Off-base venues continue to make their case for hosting future Far East high school sports tournaments. Case in point: Last Friday’s visit by three DODDS Japan soccer-playing schools to Kuga Park, a turfed-field facility some 30 to 45 minutes northwest of Marine Corps Air Station Iwakuni.

The question being, in this climate of budget cuts threatening everything from weapons systems to personnel benefits and – yes – DODDS high school activities, might the brakes be put on such thinking, shifting to how we can keep these tournaments alive to begin with?

Off-base venues have long been an attraction to Far East tournaments and those who host them, as well as regular-season events.

E.J. King and Robert D. Edgren have run DODDS Japan cross-country meets off base, out in town at Sasebo and Misawa. The 2007 season-ending Korean-American Interscholastic Activities Conference tennis tournaments were held at Duryu Park in south-central Taegu, South Korea, a facility that features 11 spotless courts plus a stadium court where Far East tournament gold-medal matches could easily be held. Far East tennis tournaments in 2005 and ’06 were held at the Guam National Tennis Center in Hagatna and also at Tiyan.

Last Friday, coaches from all three schools were discussing the merits of having a Far East soccer tournament at Kuga. The facility is inexpensive to rent, about $1,000 for a whole week plus chalk for lining the fields (you do that yourself, plus clean up afterward) and for use of lights for night matches. All of that could come out of tournament entry fees, plus whatever cost savings DODDS is still realizing from ticketing teams for air travel through off-base vendors.

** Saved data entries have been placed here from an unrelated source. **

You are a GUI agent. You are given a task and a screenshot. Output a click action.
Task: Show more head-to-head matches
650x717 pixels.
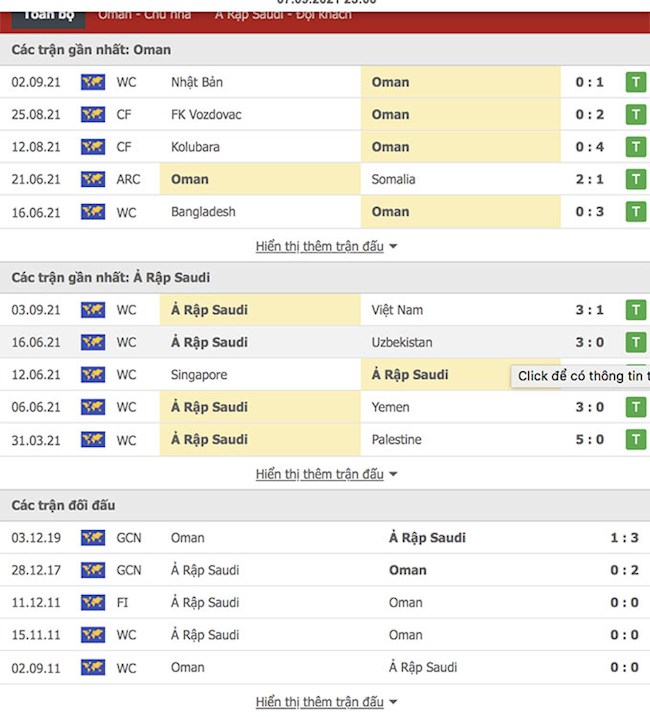(326, 702)
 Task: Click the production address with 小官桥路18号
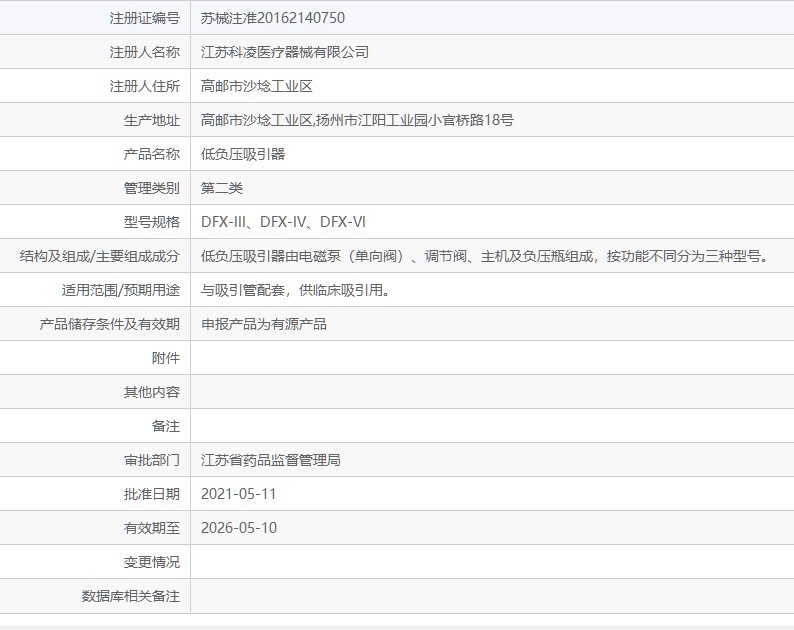(x=357, y=120)
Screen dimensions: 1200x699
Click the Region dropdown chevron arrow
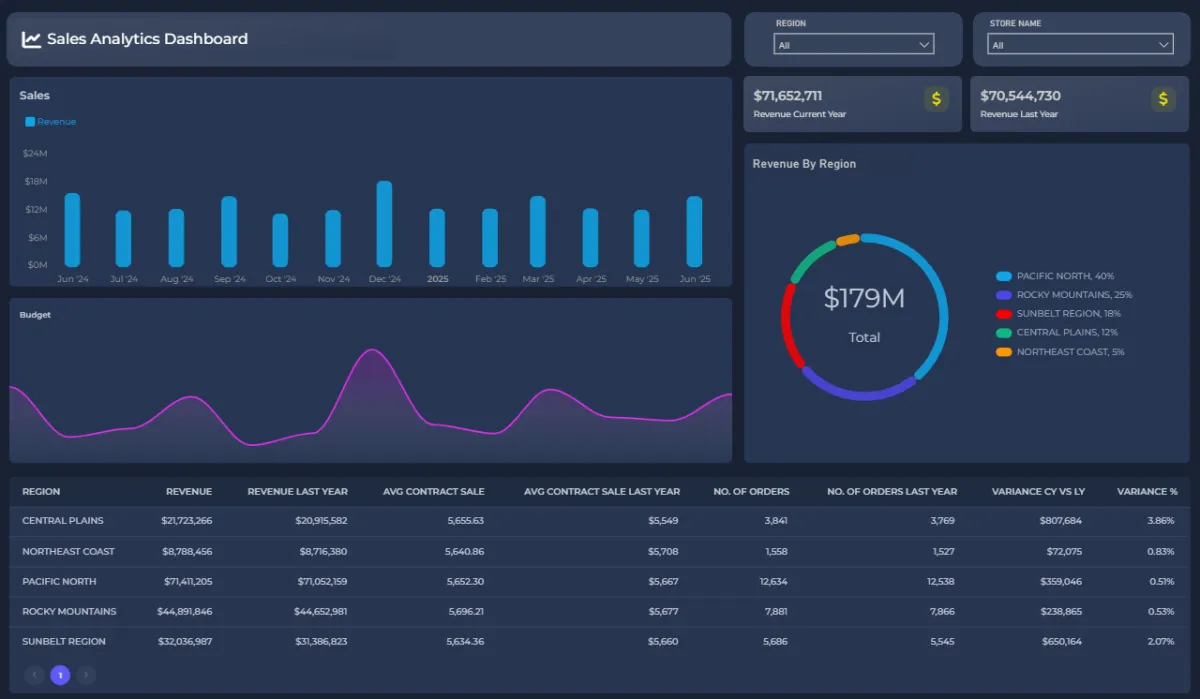(x=924, y=45)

Billet the participants at Iwakuni, bus them back and forth Make sure you don’t use the meeting rooms. Plenty of room for teams to stake out their own spots to kick it between matches. Plenty of drink vending machines. Pristine setting, surrounded by mountains with deafening silence. Only drawback: People would have to bring their own picnic baskets, since there’s no eatery close by.

But these days, the rumour mill has spun wildly with speculation over the future of Far East tournaments and activities, which have increased exponentially over the last three years.

Those, along with about 60 other agenda items, are being discussed at this week’s DODDS Pacific Far East Athletics Council meeting at Mendel Elementary School at Yokota Air Base, Japan. This may be the most important FEAC meeting in decades, given how Congress and the current administration have targeted the Defense Department for hundreds of billions in cuts. An obvious target would be DODDS schools and their activities, which had been the case in 1981 and 1986.

Most certainly, any talk of creating an expanded high school football schedule including inter-conference regular-season games between Division I and Division II teams is being looked at closely. Will the plan get off the ground as discussed, will it be enacted in bits and pieces or will it be tabled altogether?

Also seeping out of the bottom door rim has been talk about making Far East tennis, cross-country, baseball and softball tournaments biennial, as tennis and cross country had been since their inception in 1976 until 2004, when they became annual events.

Another idea being bandied about is trimming participants, cutting volleyball teams to nine players, basketball to nine, soccer to 14, cross country to four and football to 22 or 23 players.

Especially in Japan, where exorbitant travel costs are further exacerbated by the weak dollar, in-country regular-season travel for the fall, winter and spring seasons could see drastic cuts, or replacing flights to and from Sasebo Naval Base with Shinkansen rail jaunts, which would save about 20 percent. Other rail journeys could be replaced by bus trips.

More talk has centered on eliminating E.J. King and Matthew C. Perry travel to the Kanto Plain and Misawa Air Base and vice versa, having the Cobras and Samurai play expanded Western Japan Athletic Association schedules.

One way to save more money would be to have more DODDS Korea vs. DODDS Japan competition between E.J. King and Matthew C. Perry and Daegu High and Osan American, perhaps with another Korean-American Interscholastic Activities Conference school involved.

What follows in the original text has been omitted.